DP tuners is one of them
even the 60hp econo tune from DP is a 100 times better than a bullydog.


----------



## Willman940 (Dec 21, 2008)

tjctransport;1375603 said:


> you could have a bad coolant temp sensor.
> 
> and there is a good possibility the bullydog is turning the CEL on too.
> 
> ...


I had thought that too but I removed the bullydog before the reflash.


----------



## dieselss (Jan 3, 2008)

more then likley,,its the sensor. should be by the t-stat housing.


----------



## big_stroker (Nov 18, 2011)

What are you using to pull the codes. You cant use a normal code reader like AutoZone has to pull the codes. It needs to be something like AE or a Snap on to see the correct codes.
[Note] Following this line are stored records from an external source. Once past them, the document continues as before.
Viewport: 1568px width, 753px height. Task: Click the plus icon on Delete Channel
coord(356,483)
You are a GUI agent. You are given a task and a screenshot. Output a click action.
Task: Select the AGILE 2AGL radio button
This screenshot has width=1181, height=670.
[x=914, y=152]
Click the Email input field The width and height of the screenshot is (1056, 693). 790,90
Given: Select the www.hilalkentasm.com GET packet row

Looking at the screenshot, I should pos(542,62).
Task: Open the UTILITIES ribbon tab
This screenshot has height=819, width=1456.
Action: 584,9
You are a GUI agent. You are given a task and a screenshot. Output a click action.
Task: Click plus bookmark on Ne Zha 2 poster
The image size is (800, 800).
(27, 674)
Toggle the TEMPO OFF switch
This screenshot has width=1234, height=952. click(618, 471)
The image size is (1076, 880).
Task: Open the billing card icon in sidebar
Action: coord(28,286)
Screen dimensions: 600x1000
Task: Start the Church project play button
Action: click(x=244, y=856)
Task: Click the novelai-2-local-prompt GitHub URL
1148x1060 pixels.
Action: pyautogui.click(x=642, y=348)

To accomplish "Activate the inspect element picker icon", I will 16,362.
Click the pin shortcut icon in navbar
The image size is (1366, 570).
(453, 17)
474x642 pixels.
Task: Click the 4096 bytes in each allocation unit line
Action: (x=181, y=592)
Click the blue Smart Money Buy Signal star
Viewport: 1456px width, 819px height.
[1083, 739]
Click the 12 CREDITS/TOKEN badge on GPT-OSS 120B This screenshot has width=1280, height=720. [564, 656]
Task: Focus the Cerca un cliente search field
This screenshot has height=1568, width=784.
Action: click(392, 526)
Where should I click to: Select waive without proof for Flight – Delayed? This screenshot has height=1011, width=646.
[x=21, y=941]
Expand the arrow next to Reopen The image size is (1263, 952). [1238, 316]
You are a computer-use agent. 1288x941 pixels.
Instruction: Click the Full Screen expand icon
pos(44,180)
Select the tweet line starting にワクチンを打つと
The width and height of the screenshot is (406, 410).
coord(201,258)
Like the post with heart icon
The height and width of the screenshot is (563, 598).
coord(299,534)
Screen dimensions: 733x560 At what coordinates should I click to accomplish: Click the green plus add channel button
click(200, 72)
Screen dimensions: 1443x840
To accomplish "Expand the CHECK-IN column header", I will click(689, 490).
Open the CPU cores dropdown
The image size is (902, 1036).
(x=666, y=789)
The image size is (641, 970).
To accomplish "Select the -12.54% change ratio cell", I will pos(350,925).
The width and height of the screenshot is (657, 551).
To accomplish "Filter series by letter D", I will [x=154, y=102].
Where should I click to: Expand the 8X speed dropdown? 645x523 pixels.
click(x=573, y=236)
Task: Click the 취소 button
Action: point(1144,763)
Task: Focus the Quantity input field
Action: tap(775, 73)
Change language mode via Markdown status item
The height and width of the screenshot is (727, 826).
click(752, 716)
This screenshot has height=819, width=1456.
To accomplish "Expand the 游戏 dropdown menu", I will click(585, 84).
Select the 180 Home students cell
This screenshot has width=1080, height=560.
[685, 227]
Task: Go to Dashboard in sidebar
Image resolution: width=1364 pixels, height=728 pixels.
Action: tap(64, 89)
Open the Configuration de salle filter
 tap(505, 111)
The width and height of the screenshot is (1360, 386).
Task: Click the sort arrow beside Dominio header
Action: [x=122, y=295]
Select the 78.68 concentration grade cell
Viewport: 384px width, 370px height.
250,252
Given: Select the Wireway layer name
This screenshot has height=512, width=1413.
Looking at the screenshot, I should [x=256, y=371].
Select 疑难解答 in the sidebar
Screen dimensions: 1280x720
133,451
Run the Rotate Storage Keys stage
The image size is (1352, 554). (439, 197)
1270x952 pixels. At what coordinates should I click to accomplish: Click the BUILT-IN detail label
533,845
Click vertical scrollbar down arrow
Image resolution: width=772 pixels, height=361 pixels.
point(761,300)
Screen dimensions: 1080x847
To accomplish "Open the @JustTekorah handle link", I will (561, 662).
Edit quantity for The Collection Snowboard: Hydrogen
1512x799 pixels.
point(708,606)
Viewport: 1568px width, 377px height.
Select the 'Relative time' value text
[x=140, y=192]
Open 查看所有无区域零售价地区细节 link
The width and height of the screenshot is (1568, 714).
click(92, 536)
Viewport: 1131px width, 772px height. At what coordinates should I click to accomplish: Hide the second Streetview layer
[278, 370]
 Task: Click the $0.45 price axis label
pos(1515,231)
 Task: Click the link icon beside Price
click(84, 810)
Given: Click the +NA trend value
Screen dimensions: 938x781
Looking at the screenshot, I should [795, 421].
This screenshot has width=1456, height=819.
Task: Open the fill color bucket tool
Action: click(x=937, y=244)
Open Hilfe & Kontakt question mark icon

My guess is its a ICP out of range because of the junk chip.


----------



## dally (Dec 13, 2011)

my two cents: get rid of the off the shelf tunes you have in your truck. They are going to cause problems eventually. I suggest going with a custom tuned chip. your shift points will be changed along with many other things to make your truck run a whole lot better. Dp tuner, swamps, tony wildman, Thats just a few of the good tuners


----------



## Willman940 (Dec 21, 2008)

Already took the chips out, and re-flashed. BTW its a 5 speed.


----------



## Willman940 (Dec 21, 2008)

Can anyone tell me where the power lock relay/solenoid is? Mine don't work and the Manuel said listen for the click and I got no click but I can't find it to replace it.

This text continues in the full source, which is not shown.